[What you have to do] Your answer should consist solely of the lines from the one holding "You are a computer-use agent." through the final line of the entries, reproduced exactly and without pictures.

Screenshot grounding data
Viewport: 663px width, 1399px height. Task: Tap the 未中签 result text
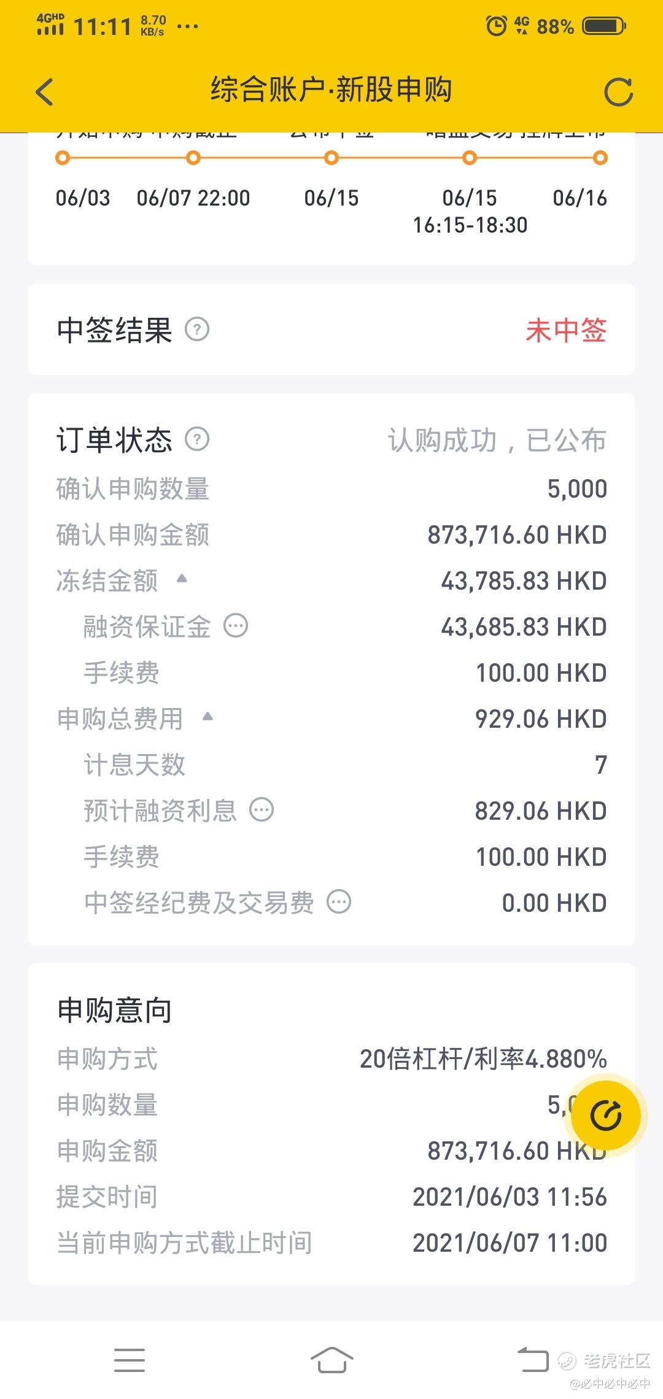[x=566, y=330]
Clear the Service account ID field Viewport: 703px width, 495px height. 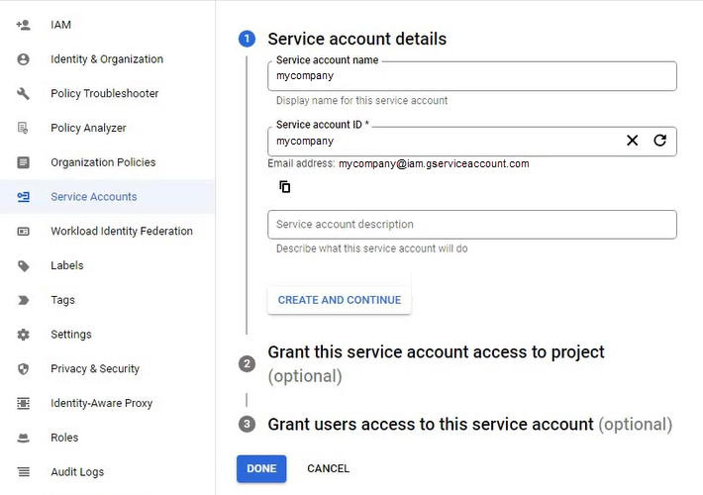coord(632,141)
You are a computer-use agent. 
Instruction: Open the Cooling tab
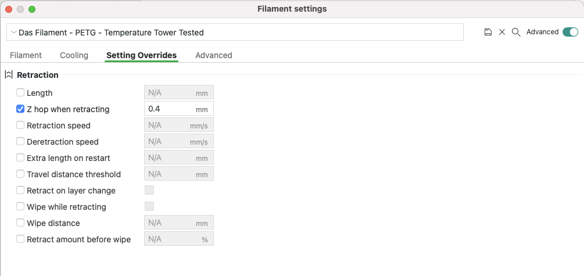[x=74, y=55]
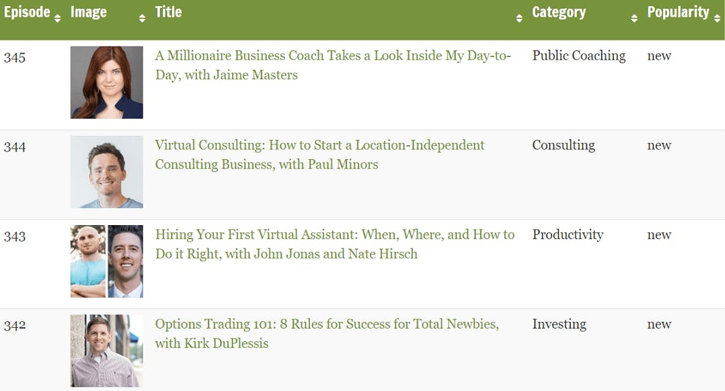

[Written reply]
You are a computer-use agent. 
Instruction: Open the Cooling tab
[x=74, y=55]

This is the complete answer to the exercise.